I think I've got it. At least in my local tests, the handle pointer
being passed from C -> Python -> C was getting truncated at the Python
step because we didn't properly define the type. If the address assigned
was larger than would fit in a standard int then we passed what amounted
to a bogus pointer back to the C code, which caused the segfault.
I have no idea why privsep threading would have exposed this, other than
maybe running in threads affected the address space somehow?
In any case, https://review.openstack.org/629335 has got these
functional tests working for me locally in oslo.privsep 1.31.0. It would
be great if somebody could try them out and verify that I didn't just
find a solution that somehow only works on my system. :-)
-Ben
On 1/8/19 4:30 PM, Ben Nemec wrote:
>
>
> On 1/8/19 2:22 PM, Slawomir Kaplonski wrote:
>> Hi Ben,
>>
>> I was also looking at it today.

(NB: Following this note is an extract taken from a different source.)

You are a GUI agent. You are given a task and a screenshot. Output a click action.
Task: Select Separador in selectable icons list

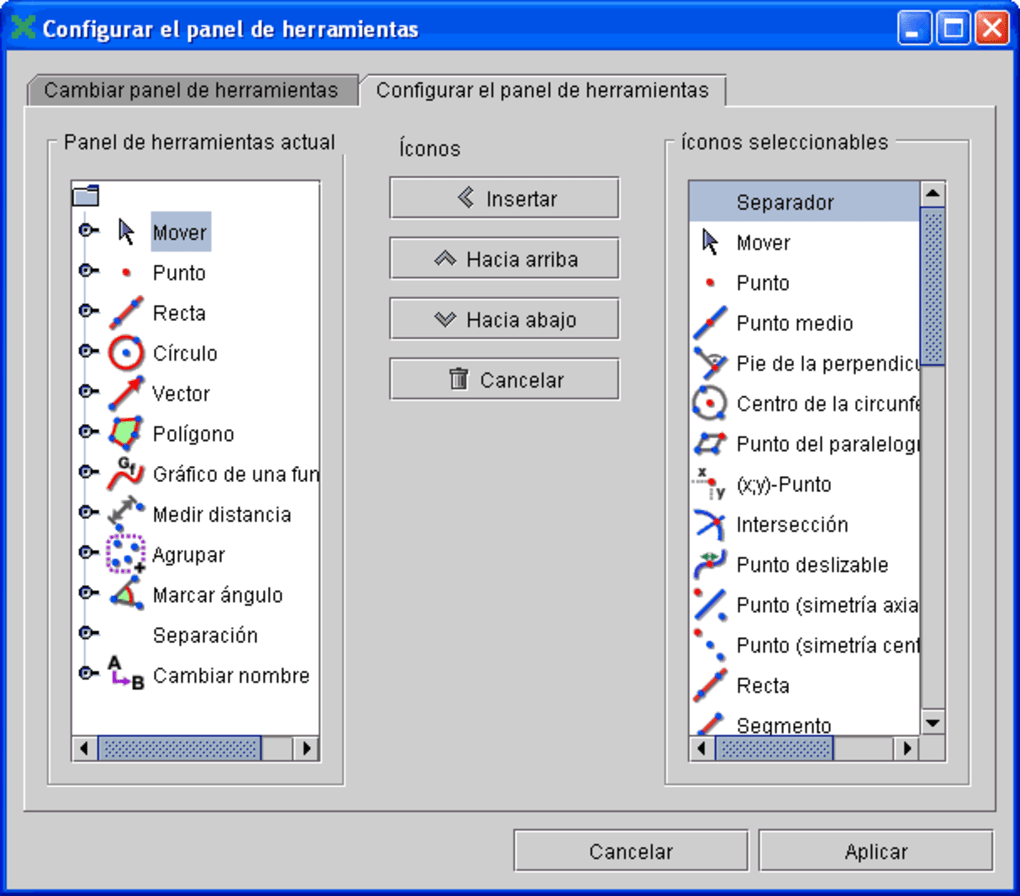pyautogui.click(x=784, y=202)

I’m totally not an C and Oslo.privsep
>> expert but I think that there is some new process spawned here.
>> I put pdb before line
>> https://github.com/openstack/neutron/blob/master/neutron/privileged/agent/linux/netlink_lib.py#L191
>> where this issue happen. Then, with "ps aux” I saw:
>>
>> vagrant@fullstack-ubuntu ~ $ ps aux | grep privsep
>> root 18368 0.1 0.5 185752 33544 pts/1 Sl+ 13:24 0:00
>> /opt/stack/neutron/.tox/dsvm-functional/bin/python
>> /opt/stack/neutron/.tox/dsvm-functional/bin/privsep-helper
>> --config-file neutron/tests/etc/neutron.conf --privsep_context
>> neutron.privileged.default --privsep_sock_path
>> /tmp/tmpG5iqb9/tmp1dMGq0/privsep.sock
>> vagrant 18555 0.0 0.0 14512 1092 pts/2 S+ 13:25 0:00 grep
>> --color=auto privsep
>>
>> But then when I continue run test, and it segfaulted, in journal log I
>> have:
>>
>> Jan 08 13:25:29 fullstack-ubuntu kernel: privsep-helper[18369]
>> segfault at 140043e8 ip 00007f8e1800ef32 sp 00007f8e18a63320 error 4
>> in libnetfilter_conntrack.so.3.5.0[7f8e18009000+1a000]
>>
>> Please check pics of those processes. First one (when test was
>> „paused” with pdb) has 18368 and later segfault has 18369.
>
> privsep-helper does fork, so I _think_ that's normal.
>
> https://github.com/openstack/oslo.privsep/blob/ecb1870c29b760f09fb933fc8ebb3eac29ffd03e/oslo_privsep/daemon.py#L539
>
>
>>
>> I don’t know if You saw my today’s comment in launchpad. I was trying
>> to change method used to start PrivsepDaemon from Method.ROOTWRAP to
>> Method.FORK (in
>> https://github.com/openstack/oslo.privsep/blob/master/oslo_privsep/priv_context.py#L218)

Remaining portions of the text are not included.